Br’er rabbit was inspired.  He thought that when he graduated he could start up a business where the rabbits would do nothing but run, the squirrels could just climb trees, and the fish could just swim.  As he disappeared into the meadow, he sighed softly, “Oh, what a great place that would be.” 

             So how does this reflect on your company, staff, or personal life?    Are you a rabbit or a fish?  No this question has nothing to do with characters from Chinese Zodiac but with your strengths or those of your business.    When we can focus on our strengths instead of our weaknesses we can develop successful and lives which translate into successful, efficient businesses.  The moral of this story is that everyone needs to be in the place they belong and using their talents or strengths efficiently to be successful.  Rabbits don't swim and fish can't run!

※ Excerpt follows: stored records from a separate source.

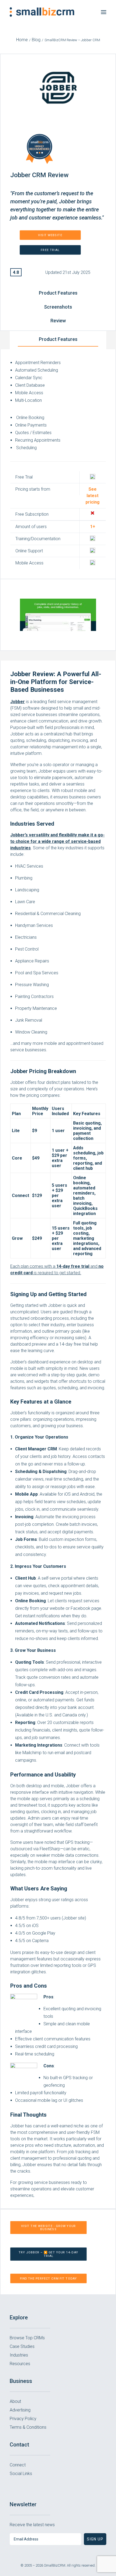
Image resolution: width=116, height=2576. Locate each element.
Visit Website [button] (50, 235)
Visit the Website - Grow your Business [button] (49, 2227)
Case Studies (22, 2346)
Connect (18, 2464)
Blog (36, 39)
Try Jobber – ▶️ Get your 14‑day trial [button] (49, 2253)
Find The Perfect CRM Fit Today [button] (48, 2278)
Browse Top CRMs (27, 2337)
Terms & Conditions (28, 2427)
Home (22, 39)
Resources (20, 2363)
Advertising (20, 2410)
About (15, 2401)
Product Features (58, 293)
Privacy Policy (23, 2418)
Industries (19, 2355)
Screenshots (58, 307)
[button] (103, 12)
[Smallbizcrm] (42, 12)
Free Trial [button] (50, 250)
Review (58, 320)
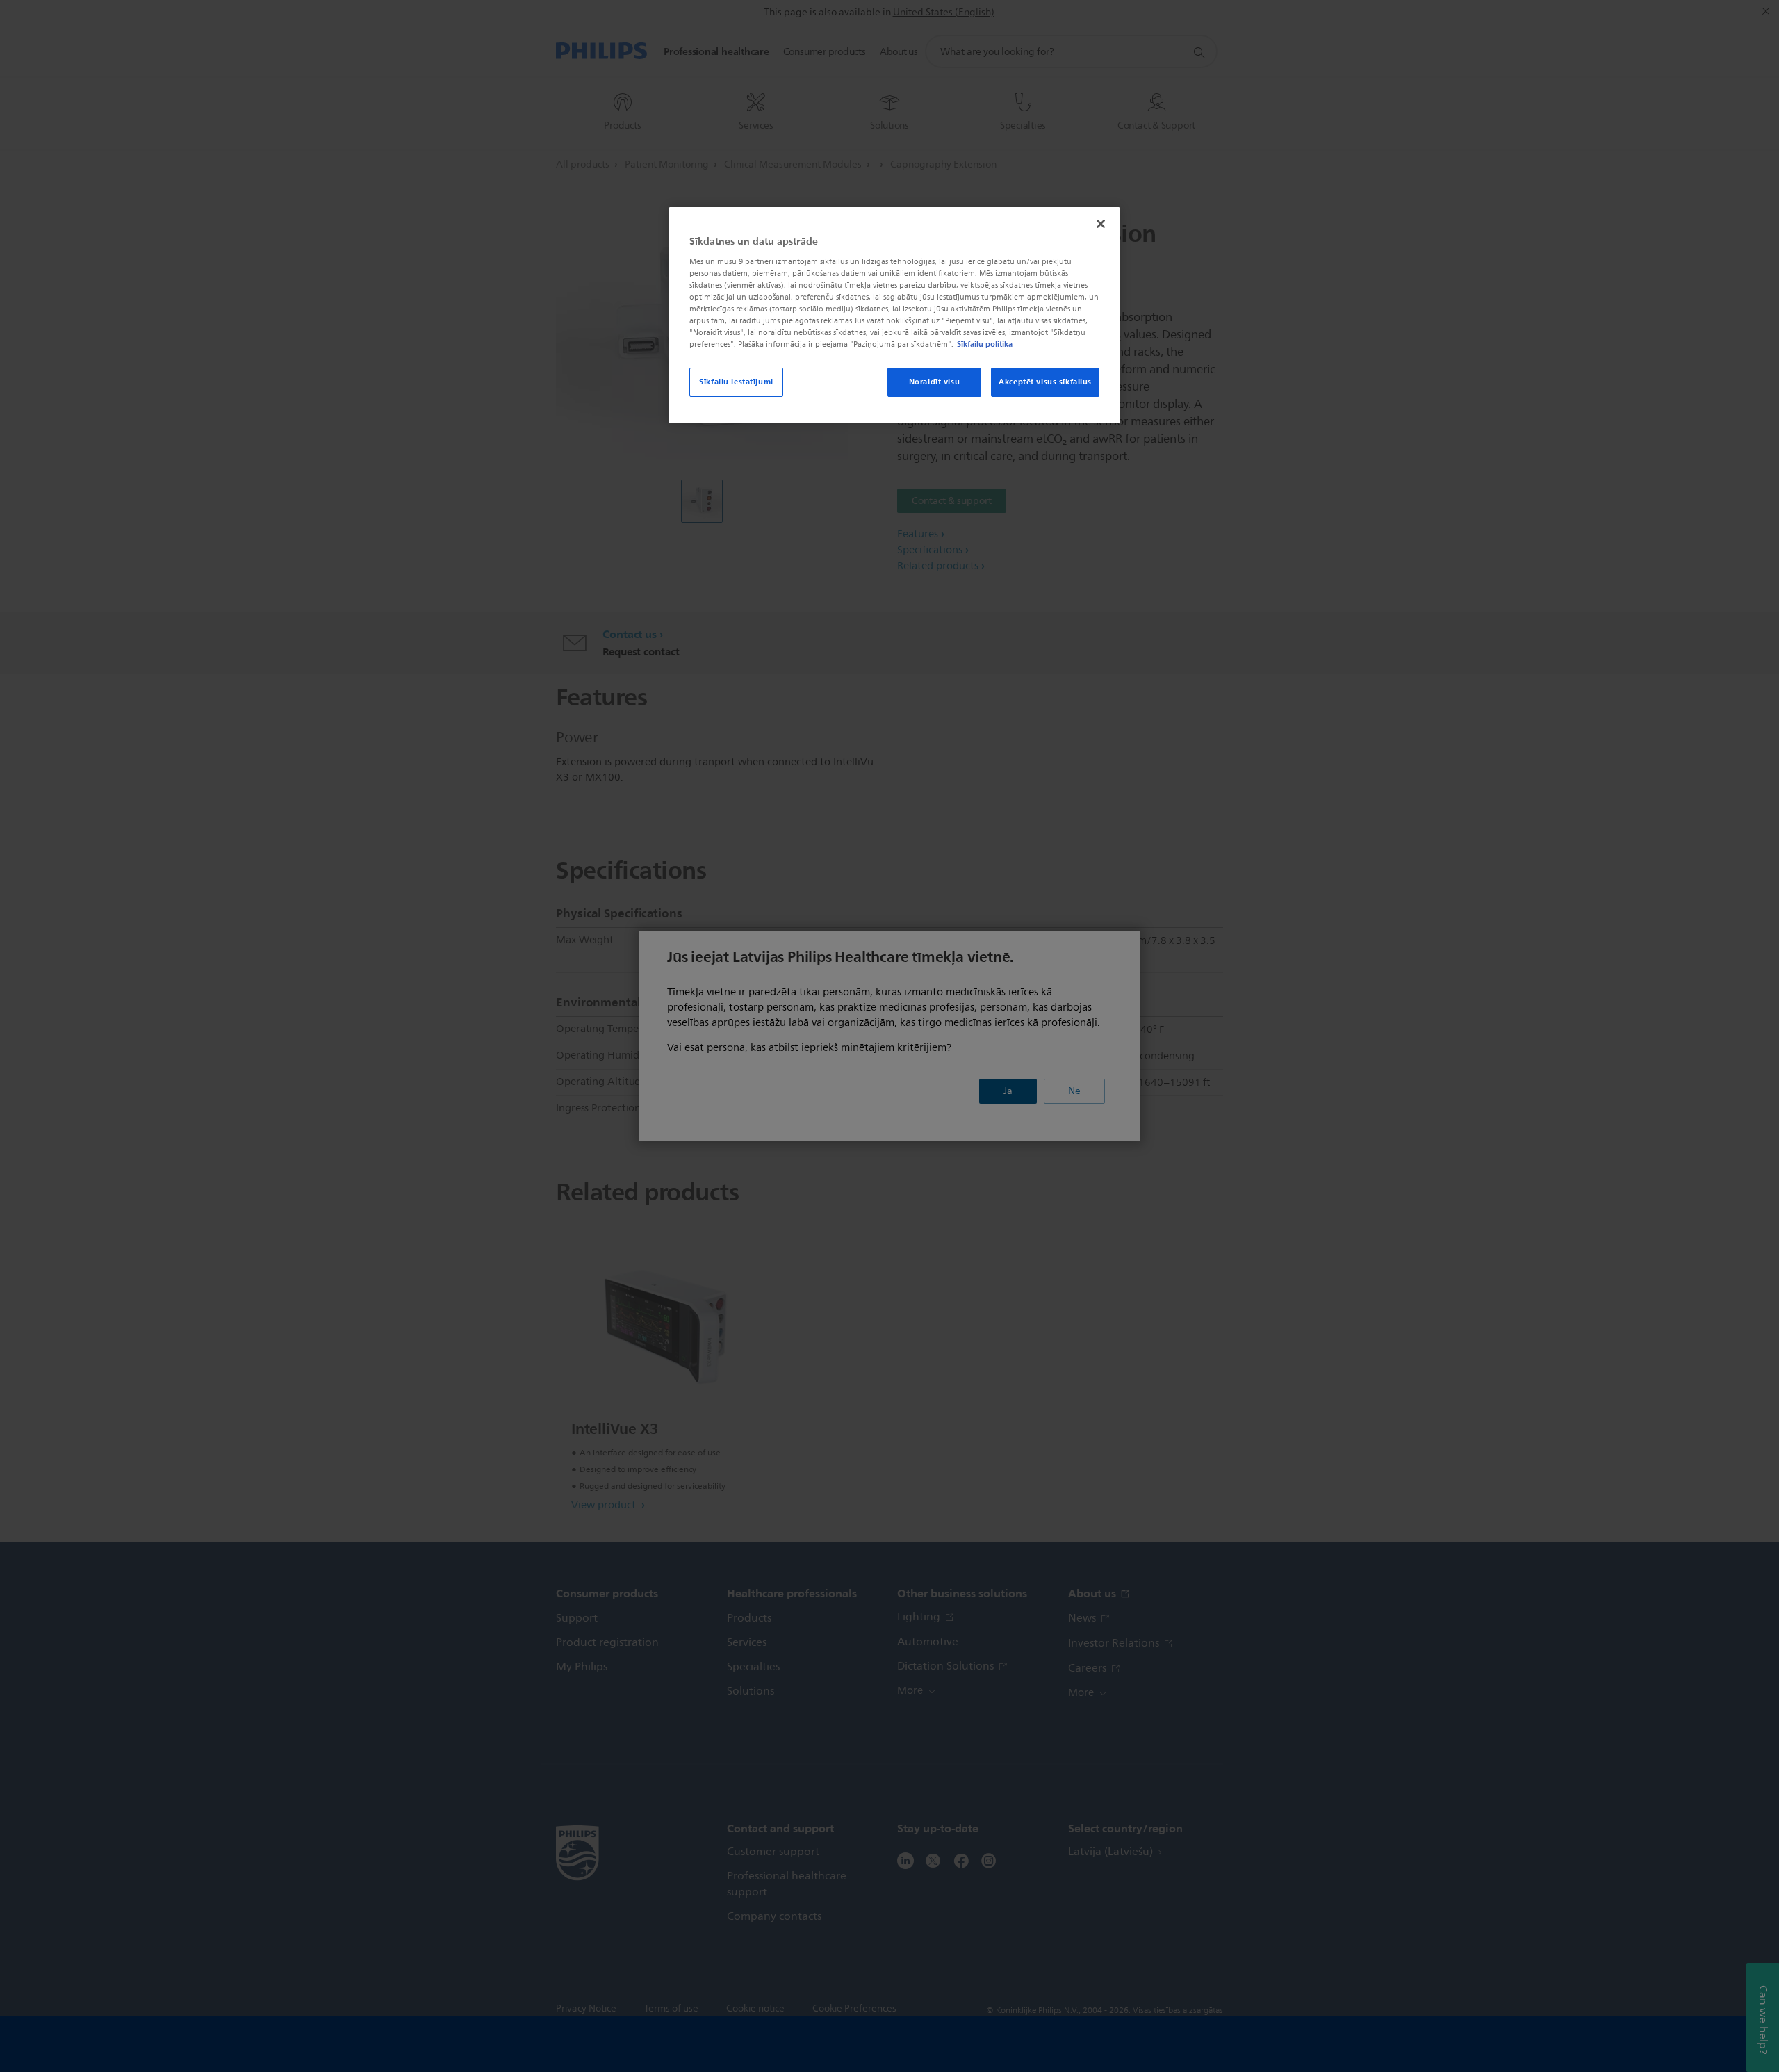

            Unfortunately, many of us spend a lot of time trying focus on our weaknesses and those of our teams instead of letting the “rabbits run” and the “fish swim” we spend excessive time trying to cross-train everyone.   “Trying to succeed in an area in which you are weak will lead to a negative self-concept.  When we focus on a weakness, it takes on a life of its own, and begins to smother our strengths.”   This low self-esteem, whether it is with individuals on our teams or within ourselves leads to low morale within the entire organization and spreads like wild fire.  Having the wrong people in positions they really aren't talented for is never effective.  Low morale within an organization is not productive and results in higher cost of doing business and often failure.

       As you make your New Year’s resolutions be sure to stop and look at your personal strengths, those of your staff members, as well as those of your company.  Where can you focus your energy and be most productive?  If you have a small company it may mean out sourcing or sub-contracting those tasks that you are weak in.  If you have a larger company it could mean restructuring the organization so that the right people are doing what they do best.    And yes it could mean encouraging individuals that have strengths that don't fit your organization to move on to positions where their strengths can be used more effectively.